For an Original Six team, the Toronto Maple Leafs have been wildly disappointing for so many years, with their Stanley Cup drought currently sitting at 54 years, and their playoff series win drought at 17.
In the post-expansion history of the Leafs, there’s a few seasons that will forever stick out as “what-if” moments.
There’s the 1993 Campbell Conference Finals Game 7 loss against the Los Angeles Kings with the infamous Kerry Fraser non-call, there’s the 2002 squad that fell to Carolina in the Eastern Conference Finals, and there’s the 2013 shortened season team that was 51 seconds away from beating the eventual Stanley Cup finalist Boston Bruins before an all-time collapse in Game 7 before losing 5-4 in overtime.
Instead of dwelling on the past, however, there’s two much more pressing things that Toronto fans should be focusing on: the present and the future.
Prior to Monday’s trade deadline, the Leafs added a depth defenceman in Ben Hutton from Anaheim, and a depth forward in Antti Suomela from San Jose in exchange for winger Alexander Barabanov. But Toronto’s tidiest business came on Sunday with the acquisitions of centre Nick Foligno from Columbus and goalie David Rittich from Calgary.
With the caveat of the shortened season and only playing six opponents, it’s quite possible to make the case that this is the Leafs best regular season team in at least five decades since they have last won the championship.
Because of how solid they’ve been this year, for better or for worse, the 2021 team will find their way into the Toronto history books. As of right now, they’ve got a good as reason as anyone to believe this could finally be the year the Stanley Cup makes a return to Toronto.
How likely are their Stanley Cup chances?
The Athletic’s Dom Luszczyszyn has Toronto at a 20% chance of winning the Stanley Cup, with a 38% of making it through to Cup Final itself. Only Colorado has a better chance of winning it all via this model.
MoneyPuck.com, meanwhile, has the Leafs at 12.4% to win the championship, with a 23.2% chance to advance to the Final.
Whatever model you’re most comfortable trusting, one thing is clear: this is the best opportunity the Leafs have had to win a title in this era.

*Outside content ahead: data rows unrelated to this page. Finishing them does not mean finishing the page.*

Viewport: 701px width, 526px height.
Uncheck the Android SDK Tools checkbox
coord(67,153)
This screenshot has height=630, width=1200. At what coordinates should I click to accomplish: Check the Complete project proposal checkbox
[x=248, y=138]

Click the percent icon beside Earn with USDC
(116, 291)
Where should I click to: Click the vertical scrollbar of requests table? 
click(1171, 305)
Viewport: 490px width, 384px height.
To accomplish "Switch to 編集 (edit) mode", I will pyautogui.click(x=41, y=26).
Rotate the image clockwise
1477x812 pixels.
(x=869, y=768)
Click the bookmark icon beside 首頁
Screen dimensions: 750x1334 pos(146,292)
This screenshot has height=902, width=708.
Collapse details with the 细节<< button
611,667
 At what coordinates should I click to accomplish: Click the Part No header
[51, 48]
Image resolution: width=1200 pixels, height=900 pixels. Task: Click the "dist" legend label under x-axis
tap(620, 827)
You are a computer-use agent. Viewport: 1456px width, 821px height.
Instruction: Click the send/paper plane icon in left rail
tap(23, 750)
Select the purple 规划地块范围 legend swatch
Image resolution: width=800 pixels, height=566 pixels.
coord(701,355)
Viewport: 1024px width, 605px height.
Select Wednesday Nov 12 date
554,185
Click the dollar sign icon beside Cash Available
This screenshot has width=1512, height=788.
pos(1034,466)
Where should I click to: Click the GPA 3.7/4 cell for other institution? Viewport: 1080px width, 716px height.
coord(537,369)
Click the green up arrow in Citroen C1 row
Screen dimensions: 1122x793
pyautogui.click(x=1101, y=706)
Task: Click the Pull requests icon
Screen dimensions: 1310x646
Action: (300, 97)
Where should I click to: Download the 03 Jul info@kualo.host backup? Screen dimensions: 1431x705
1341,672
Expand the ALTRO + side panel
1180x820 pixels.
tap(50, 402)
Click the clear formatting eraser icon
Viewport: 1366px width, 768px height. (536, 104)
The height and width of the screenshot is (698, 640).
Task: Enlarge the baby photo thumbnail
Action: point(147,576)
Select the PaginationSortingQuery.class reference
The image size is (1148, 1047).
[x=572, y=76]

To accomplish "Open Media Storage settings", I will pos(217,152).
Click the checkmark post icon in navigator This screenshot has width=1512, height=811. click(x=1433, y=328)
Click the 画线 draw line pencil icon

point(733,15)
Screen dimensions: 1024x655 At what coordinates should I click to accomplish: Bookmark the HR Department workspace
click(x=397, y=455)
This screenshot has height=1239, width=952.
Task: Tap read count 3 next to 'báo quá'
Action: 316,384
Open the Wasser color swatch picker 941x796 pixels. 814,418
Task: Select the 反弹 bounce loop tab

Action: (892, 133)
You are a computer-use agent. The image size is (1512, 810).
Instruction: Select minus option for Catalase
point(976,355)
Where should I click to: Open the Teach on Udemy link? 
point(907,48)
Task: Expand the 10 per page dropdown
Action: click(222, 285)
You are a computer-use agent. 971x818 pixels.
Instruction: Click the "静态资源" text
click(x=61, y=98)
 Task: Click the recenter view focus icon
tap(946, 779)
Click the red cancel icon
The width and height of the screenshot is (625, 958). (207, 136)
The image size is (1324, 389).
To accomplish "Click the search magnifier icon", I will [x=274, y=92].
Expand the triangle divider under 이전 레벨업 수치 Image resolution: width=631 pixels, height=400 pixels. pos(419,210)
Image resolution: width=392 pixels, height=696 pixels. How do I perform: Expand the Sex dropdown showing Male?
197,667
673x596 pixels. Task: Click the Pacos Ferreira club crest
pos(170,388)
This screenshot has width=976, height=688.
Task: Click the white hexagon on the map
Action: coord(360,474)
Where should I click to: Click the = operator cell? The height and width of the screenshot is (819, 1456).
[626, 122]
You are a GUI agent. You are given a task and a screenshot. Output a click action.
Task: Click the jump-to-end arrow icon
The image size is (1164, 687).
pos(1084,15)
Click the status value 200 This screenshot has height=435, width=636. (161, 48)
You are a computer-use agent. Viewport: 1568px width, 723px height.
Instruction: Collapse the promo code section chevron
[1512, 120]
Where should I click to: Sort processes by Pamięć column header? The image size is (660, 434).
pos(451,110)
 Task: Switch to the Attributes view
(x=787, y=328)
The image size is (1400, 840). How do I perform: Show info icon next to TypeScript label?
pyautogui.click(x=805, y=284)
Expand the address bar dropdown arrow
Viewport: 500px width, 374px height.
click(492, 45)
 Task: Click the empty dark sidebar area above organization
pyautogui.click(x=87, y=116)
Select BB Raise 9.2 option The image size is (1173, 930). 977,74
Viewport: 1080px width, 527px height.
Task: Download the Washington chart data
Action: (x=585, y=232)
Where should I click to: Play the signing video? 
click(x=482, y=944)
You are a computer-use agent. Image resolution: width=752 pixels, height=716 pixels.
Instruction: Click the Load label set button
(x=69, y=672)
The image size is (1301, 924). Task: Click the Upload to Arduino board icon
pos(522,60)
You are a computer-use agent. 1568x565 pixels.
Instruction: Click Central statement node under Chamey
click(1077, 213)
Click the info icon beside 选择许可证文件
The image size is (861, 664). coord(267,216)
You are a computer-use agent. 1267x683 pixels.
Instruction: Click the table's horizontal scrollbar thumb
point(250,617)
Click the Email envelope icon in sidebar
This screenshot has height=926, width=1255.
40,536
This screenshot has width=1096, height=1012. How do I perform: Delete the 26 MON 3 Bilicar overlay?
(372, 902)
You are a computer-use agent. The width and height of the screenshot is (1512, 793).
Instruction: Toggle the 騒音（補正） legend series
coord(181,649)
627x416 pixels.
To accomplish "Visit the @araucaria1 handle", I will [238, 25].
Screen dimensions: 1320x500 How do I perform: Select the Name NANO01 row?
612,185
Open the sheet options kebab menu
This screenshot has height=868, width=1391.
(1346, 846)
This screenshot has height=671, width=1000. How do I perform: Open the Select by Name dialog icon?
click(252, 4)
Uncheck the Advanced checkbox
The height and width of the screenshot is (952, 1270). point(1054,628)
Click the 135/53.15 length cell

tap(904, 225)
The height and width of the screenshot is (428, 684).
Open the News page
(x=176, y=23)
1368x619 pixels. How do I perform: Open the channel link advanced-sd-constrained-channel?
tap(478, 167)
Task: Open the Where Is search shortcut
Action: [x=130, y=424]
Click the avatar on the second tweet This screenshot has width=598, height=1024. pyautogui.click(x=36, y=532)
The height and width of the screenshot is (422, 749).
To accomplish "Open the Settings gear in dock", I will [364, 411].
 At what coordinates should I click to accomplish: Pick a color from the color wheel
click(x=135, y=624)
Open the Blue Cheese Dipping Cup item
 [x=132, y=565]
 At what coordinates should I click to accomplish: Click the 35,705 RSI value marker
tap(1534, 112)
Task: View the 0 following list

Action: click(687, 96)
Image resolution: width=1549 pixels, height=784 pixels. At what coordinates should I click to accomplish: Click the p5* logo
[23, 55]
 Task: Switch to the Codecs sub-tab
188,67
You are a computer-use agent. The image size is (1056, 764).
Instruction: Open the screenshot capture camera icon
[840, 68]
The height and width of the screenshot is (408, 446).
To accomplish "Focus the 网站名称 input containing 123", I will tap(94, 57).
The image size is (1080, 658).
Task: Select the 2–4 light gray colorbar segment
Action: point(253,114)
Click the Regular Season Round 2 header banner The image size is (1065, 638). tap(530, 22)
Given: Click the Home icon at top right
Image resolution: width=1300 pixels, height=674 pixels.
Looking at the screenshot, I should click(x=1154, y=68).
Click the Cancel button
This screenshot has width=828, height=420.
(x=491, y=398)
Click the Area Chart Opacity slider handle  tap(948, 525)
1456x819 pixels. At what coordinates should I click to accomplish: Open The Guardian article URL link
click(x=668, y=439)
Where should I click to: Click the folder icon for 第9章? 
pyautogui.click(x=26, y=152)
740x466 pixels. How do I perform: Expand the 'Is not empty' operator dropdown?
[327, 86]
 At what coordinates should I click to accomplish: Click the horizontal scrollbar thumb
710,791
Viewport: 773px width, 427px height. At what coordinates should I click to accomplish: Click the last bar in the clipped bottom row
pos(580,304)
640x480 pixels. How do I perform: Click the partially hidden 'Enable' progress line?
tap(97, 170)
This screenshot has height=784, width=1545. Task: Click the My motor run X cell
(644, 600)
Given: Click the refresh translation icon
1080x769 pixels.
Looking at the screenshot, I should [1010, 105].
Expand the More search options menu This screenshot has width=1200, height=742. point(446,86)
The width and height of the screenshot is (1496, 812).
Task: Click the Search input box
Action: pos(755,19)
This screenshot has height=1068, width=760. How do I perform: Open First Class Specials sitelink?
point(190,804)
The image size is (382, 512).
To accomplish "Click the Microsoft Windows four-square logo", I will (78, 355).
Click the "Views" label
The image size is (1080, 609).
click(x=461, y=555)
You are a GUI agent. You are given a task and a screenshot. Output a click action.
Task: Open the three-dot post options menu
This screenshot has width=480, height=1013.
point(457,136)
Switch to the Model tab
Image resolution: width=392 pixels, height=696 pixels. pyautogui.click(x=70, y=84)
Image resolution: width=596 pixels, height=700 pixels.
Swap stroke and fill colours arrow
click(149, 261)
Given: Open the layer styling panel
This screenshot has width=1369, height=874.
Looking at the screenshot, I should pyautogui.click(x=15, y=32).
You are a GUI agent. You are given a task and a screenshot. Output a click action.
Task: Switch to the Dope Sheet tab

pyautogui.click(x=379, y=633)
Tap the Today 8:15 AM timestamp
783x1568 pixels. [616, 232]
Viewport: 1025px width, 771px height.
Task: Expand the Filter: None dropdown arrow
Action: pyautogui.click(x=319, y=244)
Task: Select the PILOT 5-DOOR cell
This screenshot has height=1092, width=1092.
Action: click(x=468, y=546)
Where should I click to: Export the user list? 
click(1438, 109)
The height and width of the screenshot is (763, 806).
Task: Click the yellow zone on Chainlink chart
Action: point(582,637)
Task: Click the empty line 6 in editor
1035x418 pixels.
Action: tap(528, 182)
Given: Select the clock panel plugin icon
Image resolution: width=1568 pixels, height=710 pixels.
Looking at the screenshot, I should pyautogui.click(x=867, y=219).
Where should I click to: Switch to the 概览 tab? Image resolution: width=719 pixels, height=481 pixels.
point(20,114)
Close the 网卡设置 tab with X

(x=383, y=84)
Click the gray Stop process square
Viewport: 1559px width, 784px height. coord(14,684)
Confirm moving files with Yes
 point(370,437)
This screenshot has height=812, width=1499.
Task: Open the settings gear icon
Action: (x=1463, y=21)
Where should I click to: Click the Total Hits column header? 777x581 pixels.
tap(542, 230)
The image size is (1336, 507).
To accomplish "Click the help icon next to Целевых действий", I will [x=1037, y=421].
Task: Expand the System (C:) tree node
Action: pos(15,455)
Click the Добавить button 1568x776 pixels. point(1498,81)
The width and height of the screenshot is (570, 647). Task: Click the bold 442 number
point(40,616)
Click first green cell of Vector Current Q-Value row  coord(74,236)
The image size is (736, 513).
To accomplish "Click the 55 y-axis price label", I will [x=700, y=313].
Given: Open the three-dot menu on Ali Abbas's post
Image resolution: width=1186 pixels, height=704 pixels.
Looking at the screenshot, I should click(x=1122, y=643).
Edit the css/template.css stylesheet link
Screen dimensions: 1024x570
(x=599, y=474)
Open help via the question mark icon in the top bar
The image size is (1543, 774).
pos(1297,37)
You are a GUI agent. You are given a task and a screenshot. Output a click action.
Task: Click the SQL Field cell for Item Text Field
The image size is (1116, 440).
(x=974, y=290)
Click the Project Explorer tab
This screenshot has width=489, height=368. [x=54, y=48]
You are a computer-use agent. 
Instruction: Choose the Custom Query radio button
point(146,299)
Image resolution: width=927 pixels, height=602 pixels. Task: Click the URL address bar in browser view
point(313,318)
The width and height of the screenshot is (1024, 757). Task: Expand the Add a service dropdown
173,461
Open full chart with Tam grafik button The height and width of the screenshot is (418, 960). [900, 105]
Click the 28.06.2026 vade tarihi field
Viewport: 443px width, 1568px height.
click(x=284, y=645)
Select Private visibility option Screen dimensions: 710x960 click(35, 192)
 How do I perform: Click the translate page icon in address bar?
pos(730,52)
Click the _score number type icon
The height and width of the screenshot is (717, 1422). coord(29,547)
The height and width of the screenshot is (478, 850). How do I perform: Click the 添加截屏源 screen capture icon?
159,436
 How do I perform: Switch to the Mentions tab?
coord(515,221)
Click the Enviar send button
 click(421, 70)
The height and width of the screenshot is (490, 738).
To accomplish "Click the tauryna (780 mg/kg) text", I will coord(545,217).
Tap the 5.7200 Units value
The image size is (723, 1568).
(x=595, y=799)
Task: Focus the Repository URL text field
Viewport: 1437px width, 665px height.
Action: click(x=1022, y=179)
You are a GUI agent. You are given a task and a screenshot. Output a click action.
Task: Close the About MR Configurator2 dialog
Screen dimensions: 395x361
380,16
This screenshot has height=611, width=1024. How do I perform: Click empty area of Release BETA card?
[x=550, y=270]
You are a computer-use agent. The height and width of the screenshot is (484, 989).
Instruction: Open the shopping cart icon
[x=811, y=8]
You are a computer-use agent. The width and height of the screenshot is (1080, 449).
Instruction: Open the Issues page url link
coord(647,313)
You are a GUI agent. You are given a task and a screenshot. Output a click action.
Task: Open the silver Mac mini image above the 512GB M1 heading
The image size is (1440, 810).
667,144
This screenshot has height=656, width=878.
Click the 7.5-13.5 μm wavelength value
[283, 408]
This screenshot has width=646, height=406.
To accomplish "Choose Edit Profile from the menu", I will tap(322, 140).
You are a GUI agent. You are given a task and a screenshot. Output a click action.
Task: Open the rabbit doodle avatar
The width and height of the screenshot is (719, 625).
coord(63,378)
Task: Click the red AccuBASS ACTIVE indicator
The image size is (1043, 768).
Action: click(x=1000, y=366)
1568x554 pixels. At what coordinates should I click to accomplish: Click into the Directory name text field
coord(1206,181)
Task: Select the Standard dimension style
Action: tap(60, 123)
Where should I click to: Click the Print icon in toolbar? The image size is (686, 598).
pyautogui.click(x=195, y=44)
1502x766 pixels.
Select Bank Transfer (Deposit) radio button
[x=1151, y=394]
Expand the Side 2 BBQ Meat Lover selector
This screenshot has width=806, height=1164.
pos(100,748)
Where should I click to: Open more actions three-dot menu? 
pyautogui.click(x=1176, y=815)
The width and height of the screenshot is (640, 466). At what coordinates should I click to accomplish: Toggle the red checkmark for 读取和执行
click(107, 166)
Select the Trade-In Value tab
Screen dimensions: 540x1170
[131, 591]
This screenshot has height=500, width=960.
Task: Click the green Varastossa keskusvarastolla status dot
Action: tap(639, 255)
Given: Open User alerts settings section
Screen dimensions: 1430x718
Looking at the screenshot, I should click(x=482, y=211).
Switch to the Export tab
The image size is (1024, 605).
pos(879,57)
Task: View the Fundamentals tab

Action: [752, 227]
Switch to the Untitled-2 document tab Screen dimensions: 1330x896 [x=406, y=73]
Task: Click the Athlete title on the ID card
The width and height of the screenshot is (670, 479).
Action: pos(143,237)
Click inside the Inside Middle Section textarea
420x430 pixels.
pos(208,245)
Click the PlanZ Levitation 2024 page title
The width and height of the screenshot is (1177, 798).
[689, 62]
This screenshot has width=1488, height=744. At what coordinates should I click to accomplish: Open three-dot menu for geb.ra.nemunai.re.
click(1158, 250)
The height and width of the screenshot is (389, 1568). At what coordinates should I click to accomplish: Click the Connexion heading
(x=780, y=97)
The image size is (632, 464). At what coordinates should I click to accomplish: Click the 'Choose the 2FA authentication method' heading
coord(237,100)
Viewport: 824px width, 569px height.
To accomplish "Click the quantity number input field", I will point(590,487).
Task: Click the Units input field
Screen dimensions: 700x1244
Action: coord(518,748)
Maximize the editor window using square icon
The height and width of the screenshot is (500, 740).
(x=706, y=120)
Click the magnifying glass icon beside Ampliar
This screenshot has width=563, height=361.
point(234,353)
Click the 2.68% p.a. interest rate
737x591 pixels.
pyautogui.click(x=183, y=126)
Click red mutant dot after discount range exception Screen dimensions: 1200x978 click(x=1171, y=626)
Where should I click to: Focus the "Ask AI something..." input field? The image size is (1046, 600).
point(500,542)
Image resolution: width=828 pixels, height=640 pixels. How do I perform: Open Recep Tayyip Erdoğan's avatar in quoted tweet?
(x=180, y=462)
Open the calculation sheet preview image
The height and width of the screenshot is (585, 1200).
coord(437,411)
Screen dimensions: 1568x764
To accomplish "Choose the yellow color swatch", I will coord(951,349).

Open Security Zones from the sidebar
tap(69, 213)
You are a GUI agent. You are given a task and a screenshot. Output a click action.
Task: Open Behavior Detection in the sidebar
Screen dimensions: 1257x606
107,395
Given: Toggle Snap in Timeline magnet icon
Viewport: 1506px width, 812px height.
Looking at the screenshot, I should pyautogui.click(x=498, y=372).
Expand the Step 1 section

How do they compare to past Leafs teams?
It’s tough to compare across eras with differing scoring rates, rule sets, divisional alignments, schedule lengths, among many other factors, but one thing never really changes: you need to score more goals than your opponent if you’re looking to win the game.
And they have a winning record against all six opponents this year.
The Leafs’ average this season of +0.76 goals differential per game is the highest it’s been since the league expanded to 12 teams, with Hockey-Reference.com’s Simple Rating System also putting them at first place amongst Toronto outfits in the same era.
In short, they’re really, really good. Here’s how they stack up against a selection of teams from Leafs past:
|Team||SRS||Goal Differential Per Game||Points Percentage||Season Result|
|1992-93||0.47||+0.56||.589||R3 loss (L.A.)|
|2001-02||0.44||+0.51||.610||R3 loss (Carolina)|
|2012-13||0.27||+0.25||.594||R1 loss (Boston)|
|2017-18||0.49||+0.55||.640||R1 loss (Boston)|
|2019-20||0.15||+0.16||.579||Play-in loss (CBJ)|
Nothing is guaranteed, but your eyes aren’t deceiving you: the Leafs really are as good as they’ve been in your lifetime, most likely.
The new guys
Imagine you were handed a copy of NHL 17 and asked to make all the trades you wanted to improve the Leafs’ roster. That’s sorta what Toronto looks like right now.
Wayne Simmonds, Joe Thornton, Nick Foligno, Alex Kerfoot, Jason Spezza, Riley Nash, and Alex Galchenyuk, have all come into the fold over the last two years after varying degrees of success and leadership roles across the league.
Foligno’s acquisiton is an exciting one: it’s not too often you trade for the captain of the team that knocked you out of the playoffs a year prior, and he’s a defensively-sound middle-six forward with 51 career playoff goals.
On the back end, TJ Brodie and Zach Bogosian have come into the fold this year, slotting in on a nightly basis on the first and third pairing, respectively.
It’s the league’s third-oldest roster as per EliteProspects, with a complement of veteran talent and experience to go along with a number of stars in their prime right now.
A trade for former Calgary goalie David Rittich on Sunday night now gives the Leafs three potential options to roll with come playoff time, as Jack Campbell and Frederik Andersen have both battled injuries on-and-off throughout the year.
Rittich has posted a .904 save percentage across 15 games this year behind a Calgary team that’s faced more than its fair share of struggles this season… which is still an upgrade over Andersen’s .897 mark on a very strong squad.
Maybe they’re the same old Leafs and suffer another heartbreaking first round playoff loss. But on paper, at the very least, these Maple Leafs are looking just about as likely as any team in the league to bring home the Cup this summer.